_What you will do_
When a line in the entries below contains the word "menu", copy that line.

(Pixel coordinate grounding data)
╔══

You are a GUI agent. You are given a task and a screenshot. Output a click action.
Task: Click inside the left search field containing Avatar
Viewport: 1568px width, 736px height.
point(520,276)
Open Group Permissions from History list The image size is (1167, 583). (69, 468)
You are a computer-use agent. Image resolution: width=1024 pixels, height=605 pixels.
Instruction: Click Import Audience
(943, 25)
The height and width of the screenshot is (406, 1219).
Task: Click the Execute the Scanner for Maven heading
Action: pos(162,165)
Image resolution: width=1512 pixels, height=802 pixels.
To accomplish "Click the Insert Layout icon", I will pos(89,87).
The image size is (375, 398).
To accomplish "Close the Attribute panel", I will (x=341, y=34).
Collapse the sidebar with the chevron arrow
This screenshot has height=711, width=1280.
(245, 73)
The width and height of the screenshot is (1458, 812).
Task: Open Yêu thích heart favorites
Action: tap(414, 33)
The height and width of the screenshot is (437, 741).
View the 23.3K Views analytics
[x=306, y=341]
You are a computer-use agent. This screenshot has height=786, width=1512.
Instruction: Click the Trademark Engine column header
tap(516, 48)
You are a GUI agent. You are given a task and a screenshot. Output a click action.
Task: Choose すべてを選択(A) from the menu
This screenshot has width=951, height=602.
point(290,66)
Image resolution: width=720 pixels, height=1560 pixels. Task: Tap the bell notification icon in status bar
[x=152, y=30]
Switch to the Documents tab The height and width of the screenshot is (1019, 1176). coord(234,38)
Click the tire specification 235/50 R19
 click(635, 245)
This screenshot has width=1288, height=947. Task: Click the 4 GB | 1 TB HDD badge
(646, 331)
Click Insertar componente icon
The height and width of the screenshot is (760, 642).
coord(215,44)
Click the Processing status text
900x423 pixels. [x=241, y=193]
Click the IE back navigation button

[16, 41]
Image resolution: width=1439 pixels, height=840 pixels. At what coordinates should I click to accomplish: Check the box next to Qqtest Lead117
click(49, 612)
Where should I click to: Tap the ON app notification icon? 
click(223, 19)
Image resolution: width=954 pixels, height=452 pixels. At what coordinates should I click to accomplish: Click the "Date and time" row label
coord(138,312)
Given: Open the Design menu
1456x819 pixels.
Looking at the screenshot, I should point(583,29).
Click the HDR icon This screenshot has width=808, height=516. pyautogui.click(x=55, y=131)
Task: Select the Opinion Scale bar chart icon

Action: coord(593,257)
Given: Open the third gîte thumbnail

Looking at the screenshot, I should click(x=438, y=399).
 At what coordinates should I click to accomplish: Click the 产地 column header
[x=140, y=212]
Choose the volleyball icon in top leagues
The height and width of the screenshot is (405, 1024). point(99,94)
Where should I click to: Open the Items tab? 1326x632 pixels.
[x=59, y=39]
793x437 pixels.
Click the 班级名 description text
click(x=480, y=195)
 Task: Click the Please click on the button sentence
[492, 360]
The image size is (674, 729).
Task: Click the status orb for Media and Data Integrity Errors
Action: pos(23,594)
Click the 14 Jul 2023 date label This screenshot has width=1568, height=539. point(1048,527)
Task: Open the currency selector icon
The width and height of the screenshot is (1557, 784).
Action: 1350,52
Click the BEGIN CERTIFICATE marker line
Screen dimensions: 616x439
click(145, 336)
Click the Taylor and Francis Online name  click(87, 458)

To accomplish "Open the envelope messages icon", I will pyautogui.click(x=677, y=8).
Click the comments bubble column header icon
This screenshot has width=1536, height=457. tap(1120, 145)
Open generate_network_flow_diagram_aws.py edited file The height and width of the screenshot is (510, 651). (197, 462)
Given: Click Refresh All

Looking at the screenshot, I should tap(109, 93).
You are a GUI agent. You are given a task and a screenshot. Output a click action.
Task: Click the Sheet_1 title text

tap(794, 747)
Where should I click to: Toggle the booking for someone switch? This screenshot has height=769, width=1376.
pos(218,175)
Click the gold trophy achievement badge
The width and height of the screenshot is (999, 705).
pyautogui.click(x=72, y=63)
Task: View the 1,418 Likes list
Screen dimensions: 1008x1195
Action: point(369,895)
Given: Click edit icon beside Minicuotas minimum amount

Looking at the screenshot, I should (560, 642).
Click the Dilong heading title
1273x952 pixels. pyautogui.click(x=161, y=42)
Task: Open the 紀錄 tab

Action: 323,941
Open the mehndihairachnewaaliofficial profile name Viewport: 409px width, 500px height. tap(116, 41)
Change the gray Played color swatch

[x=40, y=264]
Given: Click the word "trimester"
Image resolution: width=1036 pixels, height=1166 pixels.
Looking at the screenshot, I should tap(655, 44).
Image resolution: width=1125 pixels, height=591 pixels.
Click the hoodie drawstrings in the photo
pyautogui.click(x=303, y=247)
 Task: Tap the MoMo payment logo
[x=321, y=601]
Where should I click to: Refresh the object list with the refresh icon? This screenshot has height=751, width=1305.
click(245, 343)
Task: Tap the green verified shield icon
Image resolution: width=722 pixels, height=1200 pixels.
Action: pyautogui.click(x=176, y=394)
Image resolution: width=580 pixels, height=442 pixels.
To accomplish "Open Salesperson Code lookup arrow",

╚══

_Solved problem_
Task: Choose すべてを選択(A) from the menu
Given: Open the Design menu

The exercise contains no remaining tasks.